Juan José Nieto, Roger Creus Castanyer, Xavier Giró-i-Nieto

Embodied AI Workshop @ CVPR 2021

Abstract

Defining a reward function in Reinforcement Learning (RL) is not always possible or very costly. For this reason, there is a great interest in training agents in a task-agnostic manner making use of intrinsic motivations and unsupervised techniques. We hypothesize that RL agents will also benefit from unsupervised pre-trainings with no extrinsic rewards, analogously to how humans mostly learn, especially in the early stages of life.

Green AI Design Decisions
Which Design Decisions in AI-enabled Mobile Applications Contribute to Greener AI?

Roger Creus Castanyer, Silverio Martínez-Fernández, Xavier Franch

Empirical Software Engineering (EMSE) 2022

Abstract

The construction, evolution and usage of complex artificial intelligence (AI) models demand expensive computational resources.

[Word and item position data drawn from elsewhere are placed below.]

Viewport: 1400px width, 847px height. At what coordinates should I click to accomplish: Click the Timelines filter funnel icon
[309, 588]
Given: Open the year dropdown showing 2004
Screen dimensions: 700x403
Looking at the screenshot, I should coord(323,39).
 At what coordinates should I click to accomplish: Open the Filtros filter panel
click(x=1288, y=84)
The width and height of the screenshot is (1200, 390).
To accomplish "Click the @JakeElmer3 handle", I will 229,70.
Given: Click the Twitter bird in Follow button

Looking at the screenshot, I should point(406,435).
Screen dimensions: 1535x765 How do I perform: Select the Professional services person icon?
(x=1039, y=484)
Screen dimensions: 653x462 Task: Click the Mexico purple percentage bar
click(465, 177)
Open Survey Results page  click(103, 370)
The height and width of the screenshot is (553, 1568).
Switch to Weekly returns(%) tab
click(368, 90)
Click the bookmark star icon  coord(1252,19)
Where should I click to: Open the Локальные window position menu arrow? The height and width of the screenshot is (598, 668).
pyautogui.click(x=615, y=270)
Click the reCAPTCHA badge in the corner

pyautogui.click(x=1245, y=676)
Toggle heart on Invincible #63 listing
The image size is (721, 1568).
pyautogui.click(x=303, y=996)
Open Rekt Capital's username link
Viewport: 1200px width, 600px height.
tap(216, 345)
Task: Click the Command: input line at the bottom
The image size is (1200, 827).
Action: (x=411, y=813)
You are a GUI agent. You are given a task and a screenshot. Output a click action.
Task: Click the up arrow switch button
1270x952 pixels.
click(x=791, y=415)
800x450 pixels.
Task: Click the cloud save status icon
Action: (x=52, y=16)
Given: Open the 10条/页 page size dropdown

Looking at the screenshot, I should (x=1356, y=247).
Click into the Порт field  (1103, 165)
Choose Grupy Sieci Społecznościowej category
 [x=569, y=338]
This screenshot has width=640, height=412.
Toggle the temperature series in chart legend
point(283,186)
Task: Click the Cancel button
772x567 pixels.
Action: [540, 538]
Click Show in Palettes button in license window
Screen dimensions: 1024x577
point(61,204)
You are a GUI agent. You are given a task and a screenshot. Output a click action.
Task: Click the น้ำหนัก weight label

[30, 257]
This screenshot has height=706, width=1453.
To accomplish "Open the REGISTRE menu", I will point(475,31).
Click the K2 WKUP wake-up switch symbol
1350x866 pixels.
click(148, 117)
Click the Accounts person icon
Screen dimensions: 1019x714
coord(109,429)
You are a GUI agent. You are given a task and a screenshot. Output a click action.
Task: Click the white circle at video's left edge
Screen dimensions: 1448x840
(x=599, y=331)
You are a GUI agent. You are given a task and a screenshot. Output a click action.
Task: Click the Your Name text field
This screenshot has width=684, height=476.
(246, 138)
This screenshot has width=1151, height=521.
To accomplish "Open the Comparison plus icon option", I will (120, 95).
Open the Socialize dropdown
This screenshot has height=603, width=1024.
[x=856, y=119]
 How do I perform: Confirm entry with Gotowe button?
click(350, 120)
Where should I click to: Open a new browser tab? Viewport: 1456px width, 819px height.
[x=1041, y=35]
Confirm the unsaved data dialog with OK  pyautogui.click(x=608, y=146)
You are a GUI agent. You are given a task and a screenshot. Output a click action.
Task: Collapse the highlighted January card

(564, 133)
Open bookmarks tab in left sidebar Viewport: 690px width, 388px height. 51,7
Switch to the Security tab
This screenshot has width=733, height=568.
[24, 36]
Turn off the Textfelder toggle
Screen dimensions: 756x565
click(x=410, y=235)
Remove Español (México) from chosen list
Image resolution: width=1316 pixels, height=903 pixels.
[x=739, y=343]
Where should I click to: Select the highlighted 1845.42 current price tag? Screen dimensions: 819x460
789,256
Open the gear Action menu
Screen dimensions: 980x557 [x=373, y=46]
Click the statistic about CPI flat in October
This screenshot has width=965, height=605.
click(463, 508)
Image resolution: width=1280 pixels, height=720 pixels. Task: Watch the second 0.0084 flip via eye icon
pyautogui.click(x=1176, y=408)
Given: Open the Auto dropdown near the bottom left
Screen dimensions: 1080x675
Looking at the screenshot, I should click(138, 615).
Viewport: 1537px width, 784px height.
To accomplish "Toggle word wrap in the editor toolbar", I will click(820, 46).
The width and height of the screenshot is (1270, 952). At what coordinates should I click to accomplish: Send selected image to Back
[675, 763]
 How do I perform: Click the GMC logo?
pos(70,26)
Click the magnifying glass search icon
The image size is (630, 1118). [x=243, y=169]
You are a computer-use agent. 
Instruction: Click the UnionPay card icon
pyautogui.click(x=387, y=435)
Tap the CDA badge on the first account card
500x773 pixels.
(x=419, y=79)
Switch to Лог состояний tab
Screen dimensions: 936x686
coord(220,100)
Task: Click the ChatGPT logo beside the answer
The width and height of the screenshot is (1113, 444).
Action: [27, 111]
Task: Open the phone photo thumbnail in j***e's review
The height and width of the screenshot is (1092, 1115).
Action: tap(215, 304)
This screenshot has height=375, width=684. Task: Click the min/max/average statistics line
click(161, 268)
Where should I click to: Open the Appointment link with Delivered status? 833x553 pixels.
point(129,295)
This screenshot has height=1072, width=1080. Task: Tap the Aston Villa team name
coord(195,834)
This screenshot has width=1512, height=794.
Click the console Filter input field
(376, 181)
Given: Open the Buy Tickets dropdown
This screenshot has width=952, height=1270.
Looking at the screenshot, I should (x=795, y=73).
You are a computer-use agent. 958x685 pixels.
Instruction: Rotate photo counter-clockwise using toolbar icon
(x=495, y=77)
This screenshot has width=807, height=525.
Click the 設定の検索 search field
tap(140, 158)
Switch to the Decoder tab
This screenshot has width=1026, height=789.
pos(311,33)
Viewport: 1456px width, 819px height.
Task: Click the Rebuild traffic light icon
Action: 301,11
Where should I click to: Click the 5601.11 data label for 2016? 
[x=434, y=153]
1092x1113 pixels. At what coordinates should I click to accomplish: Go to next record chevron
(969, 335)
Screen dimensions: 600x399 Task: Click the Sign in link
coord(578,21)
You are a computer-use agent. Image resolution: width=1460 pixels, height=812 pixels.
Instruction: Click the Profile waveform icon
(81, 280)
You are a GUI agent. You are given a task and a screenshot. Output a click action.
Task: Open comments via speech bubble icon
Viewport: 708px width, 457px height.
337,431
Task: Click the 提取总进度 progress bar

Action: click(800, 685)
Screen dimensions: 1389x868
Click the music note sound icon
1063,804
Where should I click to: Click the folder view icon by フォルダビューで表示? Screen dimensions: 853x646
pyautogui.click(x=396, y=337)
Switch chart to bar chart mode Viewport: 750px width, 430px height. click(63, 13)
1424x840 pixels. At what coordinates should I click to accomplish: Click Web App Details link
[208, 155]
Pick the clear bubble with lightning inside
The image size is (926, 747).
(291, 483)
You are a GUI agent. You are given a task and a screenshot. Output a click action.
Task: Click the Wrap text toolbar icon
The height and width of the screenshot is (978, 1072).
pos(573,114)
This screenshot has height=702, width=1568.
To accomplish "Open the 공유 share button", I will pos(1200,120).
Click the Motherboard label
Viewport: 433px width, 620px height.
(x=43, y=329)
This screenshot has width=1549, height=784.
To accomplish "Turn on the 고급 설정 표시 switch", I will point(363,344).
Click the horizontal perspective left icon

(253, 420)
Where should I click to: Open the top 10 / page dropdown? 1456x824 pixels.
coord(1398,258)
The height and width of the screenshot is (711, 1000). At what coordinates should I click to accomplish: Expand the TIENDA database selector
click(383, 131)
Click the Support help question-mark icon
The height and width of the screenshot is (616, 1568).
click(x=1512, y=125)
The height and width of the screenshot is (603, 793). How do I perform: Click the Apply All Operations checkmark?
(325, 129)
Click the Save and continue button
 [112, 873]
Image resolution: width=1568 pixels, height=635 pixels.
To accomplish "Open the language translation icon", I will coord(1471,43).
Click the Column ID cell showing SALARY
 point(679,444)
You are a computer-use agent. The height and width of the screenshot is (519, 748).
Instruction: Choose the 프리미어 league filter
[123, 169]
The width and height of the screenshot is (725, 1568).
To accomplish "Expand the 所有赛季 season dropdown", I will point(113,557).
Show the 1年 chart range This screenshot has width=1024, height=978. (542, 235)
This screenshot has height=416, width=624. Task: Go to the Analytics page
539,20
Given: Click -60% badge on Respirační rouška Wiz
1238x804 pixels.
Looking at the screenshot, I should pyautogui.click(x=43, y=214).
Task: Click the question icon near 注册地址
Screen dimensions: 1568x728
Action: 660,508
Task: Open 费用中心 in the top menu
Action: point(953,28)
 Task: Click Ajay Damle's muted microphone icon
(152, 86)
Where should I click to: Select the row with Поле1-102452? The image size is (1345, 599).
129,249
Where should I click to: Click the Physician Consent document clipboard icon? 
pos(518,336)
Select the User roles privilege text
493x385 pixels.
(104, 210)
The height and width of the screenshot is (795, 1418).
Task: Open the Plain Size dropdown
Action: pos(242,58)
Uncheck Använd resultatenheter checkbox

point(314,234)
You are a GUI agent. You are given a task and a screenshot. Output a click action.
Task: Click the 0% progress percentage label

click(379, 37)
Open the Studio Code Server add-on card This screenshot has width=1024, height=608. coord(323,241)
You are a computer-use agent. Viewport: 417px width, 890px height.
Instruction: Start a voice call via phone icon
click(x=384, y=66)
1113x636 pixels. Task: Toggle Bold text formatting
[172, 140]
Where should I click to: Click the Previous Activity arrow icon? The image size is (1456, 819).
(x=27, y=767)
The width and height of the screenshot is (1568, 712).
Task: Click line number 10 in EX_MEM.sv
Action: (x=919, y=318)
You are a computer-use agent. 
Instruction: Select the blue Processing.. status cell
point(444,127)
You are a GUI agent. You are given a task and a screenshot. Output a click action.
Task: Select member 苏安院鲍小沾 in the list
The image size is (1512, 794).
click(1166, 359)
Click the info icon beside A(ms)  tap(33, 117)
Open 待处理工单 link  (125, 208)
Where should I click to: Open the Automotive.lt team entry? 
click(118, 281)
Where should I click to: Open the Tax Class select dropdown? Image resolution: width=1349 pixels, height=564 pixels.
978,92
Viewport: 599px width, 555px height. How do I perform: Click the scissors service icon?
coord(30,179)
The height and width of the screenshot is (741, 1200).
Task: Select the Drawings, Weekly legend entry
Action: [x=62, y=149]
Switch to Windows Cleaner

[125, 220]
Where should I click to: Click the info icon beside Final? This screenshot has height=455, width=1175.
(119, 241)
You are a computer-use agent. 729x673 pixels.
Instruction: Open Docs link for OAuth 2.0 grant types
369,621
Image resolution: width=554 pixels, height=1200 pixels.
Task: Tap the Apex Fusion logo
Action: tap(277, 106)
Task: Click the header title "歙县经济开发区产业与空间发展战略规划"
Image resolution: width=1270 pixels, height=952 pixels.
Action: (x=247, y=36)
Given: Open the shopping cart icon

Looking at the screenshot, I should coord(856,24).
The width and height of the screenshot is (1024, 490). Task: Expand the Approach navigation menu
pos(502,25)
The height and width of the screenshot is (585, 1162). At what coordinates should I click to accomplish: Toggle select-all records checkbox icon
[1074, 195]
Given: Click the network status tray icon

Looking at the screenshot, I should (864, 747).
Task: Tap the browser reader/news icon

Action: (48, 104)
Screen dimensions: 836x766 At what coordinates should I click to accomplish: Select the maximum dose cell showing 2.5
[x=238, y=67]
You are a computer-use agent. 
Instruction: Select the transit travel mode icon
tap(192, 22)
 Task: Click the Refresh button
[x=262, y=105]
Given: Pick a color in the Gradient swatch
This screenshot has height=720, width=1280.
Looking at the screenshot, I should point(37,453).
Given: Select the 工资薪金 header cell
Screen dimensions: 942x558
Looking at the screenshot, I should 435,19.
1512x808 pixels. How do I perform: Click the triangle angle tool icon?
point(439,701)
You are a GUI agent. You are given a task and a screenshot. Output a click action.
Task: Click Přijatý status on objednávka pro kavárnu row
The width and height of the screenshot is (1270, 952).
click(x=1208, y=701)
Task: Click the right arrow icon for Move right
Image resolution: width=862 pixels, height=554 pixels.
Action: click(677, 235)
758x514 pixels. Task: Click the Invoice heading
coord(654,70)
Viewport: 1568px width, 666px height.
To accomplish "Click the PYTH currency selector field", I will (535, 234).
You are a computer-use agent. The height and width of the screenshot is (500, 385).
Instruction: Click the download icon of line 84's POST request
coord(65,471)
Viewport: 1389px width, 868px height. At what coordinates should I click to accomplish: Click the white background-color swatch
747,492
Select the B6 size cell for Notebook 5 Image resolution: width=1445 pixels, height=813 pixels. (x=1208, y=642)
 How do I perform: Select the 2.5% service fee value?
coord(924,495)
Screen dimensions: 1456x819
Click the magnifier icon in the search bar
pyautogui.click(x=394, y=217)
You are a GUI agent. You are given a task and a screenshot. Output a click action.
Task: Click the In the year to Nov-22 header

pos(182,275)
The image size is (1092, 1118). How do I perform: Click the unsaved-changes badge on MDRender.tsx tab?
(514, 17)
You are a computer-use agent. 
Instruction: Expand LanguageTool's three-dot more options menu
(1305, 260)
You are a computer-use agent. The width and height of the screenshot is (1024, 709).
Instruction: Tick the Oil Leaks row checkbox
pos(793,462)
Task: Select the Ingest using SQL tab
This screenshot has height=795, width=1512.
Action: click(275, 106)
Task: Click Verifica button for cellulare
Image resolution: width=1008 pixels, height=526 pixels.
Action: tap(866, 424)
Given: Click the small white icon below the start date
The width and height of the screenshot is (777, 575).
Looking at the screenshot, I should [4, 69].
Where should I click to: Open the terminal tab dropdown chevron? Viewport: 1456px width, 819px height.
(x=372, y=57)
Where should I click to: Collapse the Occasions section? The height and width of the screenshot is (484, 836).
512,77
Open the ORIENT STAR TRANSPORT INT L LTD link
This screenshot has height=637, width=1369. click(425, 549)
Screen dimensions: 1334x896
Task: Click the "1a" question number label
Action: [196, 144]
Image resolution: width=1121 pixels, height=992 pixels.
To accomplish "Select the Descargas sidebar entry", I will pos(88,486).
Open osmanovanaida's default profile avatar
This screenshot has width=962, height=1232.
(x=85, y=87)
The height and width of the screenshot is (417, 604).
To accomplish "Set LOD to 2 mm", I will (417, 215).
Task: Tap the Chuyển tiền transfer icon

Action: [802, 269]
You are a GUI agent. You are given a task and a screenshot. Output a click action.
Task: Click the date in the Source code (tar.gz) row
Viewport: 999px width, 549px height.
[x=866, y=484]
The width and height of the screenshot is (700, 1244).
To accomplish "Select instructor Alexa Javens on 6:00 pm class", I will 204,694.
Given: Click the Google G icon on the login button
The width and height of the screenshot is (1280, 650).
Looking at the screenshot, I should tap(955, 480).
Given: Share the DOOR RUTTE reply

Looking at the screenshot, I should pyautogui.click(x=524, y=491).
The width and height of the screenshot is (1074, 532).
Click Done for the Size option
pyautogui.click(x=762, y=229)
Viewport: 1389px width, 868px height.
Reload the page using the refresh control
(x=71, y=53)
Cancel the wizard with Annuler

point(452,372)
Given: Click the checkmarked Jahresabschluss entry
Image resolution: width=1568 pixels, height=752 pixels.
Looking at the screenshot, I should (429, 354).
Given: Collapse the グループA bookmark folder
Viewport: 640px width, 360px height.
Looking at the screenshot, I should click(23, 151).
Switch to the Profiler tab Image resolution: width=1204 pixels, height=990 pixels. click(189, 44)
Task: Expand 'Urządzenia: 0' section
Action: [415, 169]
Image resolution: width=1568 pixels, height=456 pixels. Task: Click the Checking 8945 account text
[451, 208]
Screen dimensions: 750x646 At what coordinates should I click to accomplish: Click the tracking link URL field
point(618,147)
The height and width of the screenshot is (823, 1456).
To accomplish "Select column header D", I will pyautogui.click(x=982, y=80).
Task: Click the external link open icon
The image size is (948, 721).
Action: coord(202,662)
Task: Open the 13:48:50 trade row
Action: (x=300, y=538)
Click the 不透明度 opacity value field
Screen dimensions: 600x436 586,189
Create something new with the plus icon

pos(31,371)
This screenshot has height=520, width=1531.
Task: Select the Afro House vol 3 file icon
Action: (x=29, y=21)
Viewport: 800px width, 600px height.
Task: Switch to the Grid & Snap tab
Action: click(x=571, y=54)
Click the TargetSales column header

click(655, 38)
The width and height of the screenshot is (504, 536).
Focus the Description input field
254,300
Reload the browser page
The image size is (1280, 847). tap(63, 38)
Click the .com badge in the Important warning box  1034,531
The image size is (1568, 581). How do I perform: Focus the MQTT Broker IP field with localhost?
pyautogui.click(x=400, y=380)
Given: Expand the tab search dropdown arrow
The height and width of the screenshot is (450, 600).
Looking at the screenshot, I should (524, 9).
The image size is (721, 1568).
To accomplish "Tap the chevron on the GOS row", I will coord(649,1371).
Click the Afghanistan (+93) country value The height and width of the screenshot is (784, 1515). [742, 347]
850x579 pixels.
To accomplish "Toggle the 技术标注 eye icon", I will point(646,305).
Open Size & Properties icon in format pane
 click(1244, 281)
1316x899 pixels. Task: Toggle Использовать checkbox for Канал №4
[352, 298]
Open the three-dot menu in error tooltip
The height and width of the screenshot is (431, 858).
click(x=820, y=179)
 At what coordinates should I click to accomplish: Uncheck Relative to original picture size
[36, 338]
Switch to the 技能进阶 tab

While currently available high-performance computing environments support well this complexity, the deployment of AI models in mobile devices, which is an increasing trend, is challenging. Our objective is to systematically assess the trade-off between accuracy and complexity when deploying complex AI models to mobile devices, which have an implicit resource limitation.

CNN in Mobile
Integration of Convolutional Neural Networks in Mobile Applications

Roger Creus Castanyer, Silverio Martínez-Fernández, Xavier Franch

AI Engineering Workshop @ ICSE 2021

Abstract

When building Deep Learning (DL) models, data scientists and software engineers manage the trade-off between their accuracy, or any other suitable success criteria, and their complexity. In an environment with high computational power, a common practice is making the models go deeper by designing more sophisticated architectures. However, in the context of mobile devices, which possess less computational power, keeping complexity under control is a must.

WebNLG
Enhancing sequence-to-sequence modelling for RDF triples to natural text

Oriol Domingo, David Bergés, Roser Cantenys, Roger Creus Castanyer, José Adrian Rodríguez Fonollosa

WebNLG Workshop @ EMNLP 2020

Abstract

This work establishes key guidelines on how, which and when Machine Translation (MT) techniques are worth applying to RDF-to-Text task. Not only do we apply and compare the most prominent MT architecture, the Transformer, but we also analyze state-of-the-art techniques such as Byte Pair Encoding or Back Translation to demonstrate an improvement in generalization.

MT Datasheets
MT-adapted datasheets for datasets: Template and repository

Marta Costa-jussà, Roger Creus Castanyer, Oriol Domingo, Albert Domínguez, Miquel Escobar, Cayetana López, Marina Garcia, Margarita Geleta

Abstract

In this report we are taking the standardized model proposed by Gebru et al. (2018) for documenting the popular machine translation datasets of the EuroParl and News-Commentary. Within this documentation process, we have adapted the original datasheet to the particular case of data consumers within the Machine Translation area. We are also proposing a repository for collecting the adapted datasheets in this research area.

MSc Thesis
Intrinsic Exploration for Reinforcement Learning Beyond Rewards

Roger Creus Castanyer

MSc Thesis

Abstract

This thesis advances intrinsic motivation in reinforcement learning by tackling the instability of non-stationary rewards with SOFE, an approach that stabilizes exploration through augmented states; introducing S-Adapt, an adaptive entropy-based mechanism enabling emergent behaviors without extrinsic rewards; and developing RLeXplore, a standardized framework for consistent implementation of intrinsic reward methods.

BSc Thesis
Unsupervised Skill Learning from Pixels

Roger Creus Castanyer

BSc Thesis

Abstract

This work focuses on the self-acquirement of the fundamental task-agnostic knowledge available within an environment. The aim is to discover and learn baseline representations and behaviors that can later be useful for solving embodied visual navigation downstream tasks.